When we decided to buy some land on which to build our home, one of the deciding factors was the wonderful big rocks on the hillside behind where we imagined building our house. Over the years, we would go out and walk through the woods and stand on the rocks, and I often said that I wanted to create a sacred space down there to visit regularly. As I realized later, there was no need to “create” the sacred space, it was already there.
Following two miscarriages, I would often go to the woods to sit on a chair-shaped rock and connect with nature and my body. During my subsequent pregnancy with my daughter, I would return to this place to sit and connect with my baby and prepare for her birth. After she was born, I brought her to these rocks and these woods to “introduce” her to the planet. At some point at the end of 2010, I suddenly “heard” the words priestess rocks when I was standing out on these large flat stones that look out over the horizon. It felt like their name, I suddenly knew it. So, in July of 2012 when I became ordained as a priestess, the priestess rocks felt like the absolutely perfect place to bear witness to my ceremony of ordination. They called me. They named me priestess first.
In late December of 2012, I decided to begin a year-long spiritual practice of “checking in” every day at the priestess rocks in the woods. I committed to spending at least a few minutes there every day, rain or sleet or shine, with children or without, and whether day or night throughout 2013. My idea was to really, really get to know the space deeply. To notice that which changed and evolved on a daily basis, to see what shared the space with me, to watch and listen and learn from and interact with the same patch of ground every day and see what I could learn about it and about myself.
I wanted to really come into a deeper relationship with the land I live on, rather than remain caught up in my head and my ideas and also the sometimes-frantic feeling hum of everyday life as a parent and teacher. When I went down to the woods to “listen” to my idea for this year-long experiment, I spoke a poem that included the word “woodspriestess,” and I thought…maybe this is what I’m doing…maybe this is who I am. When I enter the woods, I often experience what I have termed “theapoetics,” spontaneous, spoken aloud poetry that brings me into direct connection with that which I call the Goddess.
As planned, I maintained my woodspriestess practice throughout 2013, eventually spending approximately 330 days in the same place in the woods and learning a great deal in the process. As I described in a prior post, six generations of my family on my paternal side have been born, lived, and died within a 35 mile radius of the very hillside that I find so meaningful now. When asked where I’m from, I know in my bones that I’m from right here even though my parents moved to Missouri from California in the 1970’s (I was born in MO several years after they moved).

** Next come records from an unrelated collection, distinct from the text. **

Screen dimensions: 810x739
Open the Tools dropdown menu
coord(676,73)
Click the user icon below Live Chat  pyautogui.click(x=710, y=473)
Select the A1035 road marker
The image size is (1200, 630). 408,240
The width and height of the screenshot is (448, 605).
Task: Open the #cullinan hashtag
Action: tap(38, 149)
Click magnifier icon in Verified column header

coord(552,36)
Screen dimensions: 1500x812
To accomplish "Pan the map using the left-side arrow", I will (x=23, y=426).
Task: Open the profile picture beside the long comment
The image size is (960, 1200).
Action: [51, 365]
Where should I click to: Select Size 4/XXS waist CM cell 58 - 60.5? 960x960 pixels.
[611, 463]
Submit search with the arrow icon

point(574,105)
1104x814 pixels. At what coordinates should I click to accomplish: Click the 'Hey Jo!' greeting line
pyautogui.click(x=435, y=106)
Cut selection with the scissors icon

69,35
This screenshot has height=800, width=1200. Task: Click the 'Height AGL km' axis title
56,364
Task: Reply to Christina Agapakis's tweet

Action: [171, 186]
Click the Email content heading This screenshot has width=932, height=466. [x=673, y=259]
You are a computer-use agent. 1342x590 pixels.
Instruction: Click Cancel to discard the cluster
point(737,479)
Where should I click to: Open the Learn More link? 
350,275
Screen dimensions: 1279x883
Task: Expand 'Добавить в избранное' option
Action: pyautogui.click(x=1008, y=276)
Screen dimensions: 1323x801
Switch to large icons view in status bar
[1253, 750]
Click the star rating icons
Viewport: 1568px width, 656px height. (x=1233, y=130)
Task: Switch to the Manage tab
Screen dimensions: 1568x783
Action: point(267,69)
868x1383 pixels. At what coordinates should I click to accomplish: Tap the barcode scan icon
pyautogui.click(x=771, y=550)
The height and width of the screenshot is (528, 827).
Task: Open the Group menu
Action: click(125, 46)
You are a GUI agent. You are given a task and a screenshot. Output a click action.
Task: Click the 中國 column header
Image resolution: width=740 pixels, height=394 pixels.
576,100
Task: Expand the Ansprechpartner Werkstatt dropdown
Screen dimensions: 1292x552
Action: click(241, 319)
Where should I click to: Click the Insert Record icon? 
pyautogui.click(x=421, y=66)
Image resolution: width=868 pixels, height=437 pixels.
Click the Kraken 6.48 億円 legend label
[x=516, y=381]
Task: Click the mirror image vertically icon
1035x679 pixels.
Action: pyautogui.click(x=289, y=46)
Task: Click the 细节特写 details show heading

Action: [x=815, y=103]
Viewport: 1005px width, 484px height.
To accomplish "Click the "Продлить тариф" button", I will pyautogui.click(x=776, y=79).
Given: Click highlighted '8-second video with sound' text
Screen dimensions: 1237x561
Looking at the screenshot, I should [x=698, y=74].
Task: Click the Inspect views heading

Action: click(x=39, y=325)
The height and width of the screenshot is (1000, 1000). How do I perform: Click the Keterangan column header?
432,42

While sharing family records with me and drawing a circle over the four county area upon which generations of my ancestors have lived my father explained to me, no wonder you feel like this is your cultural heritage and where you belong. Your lineage is right here, right where you like to be. My ancestors traveled to the hills and woods of Missouri primarily from Tennessee and Kentucky, a blended lineage that includes women from First Nations tribes and white settlers descended from early colonists of the US (hailing from Germany, France, and Ireland).
One April morning in 2013 my dad showed up at my door unexpectedly and said he had an early birthday present for me. My grandmother was deep in the dying process at this time and he said he thought I might need this present. It was a string of what he called “woodspriestess beads” that he had carved for me. On the string is one bead for each of the seventeen species of trees that grow naturally in this part of Missouri as well as a series of beads made from trees that hold some kind of family connection for me.
There is a bead from part of the wood in the tiny house in which I was born and one from the house I grew up in (a restored log cabin built in the 1800’s). Beads are included from the tree I used to swing in with my sister when we were girls, from an apple tree we planted together when I was twelve, and from a peach tree that grew magically from the compost pile. A bead from a memorial tree we planted for my great-grandmother joins one from a maple tree my grandpa mailed to us decades ago from California. There’s a bead from my own homesite, one from the tree under which my third baby is buried, and one from the cedar tree that was the “topper” for the frame of our house.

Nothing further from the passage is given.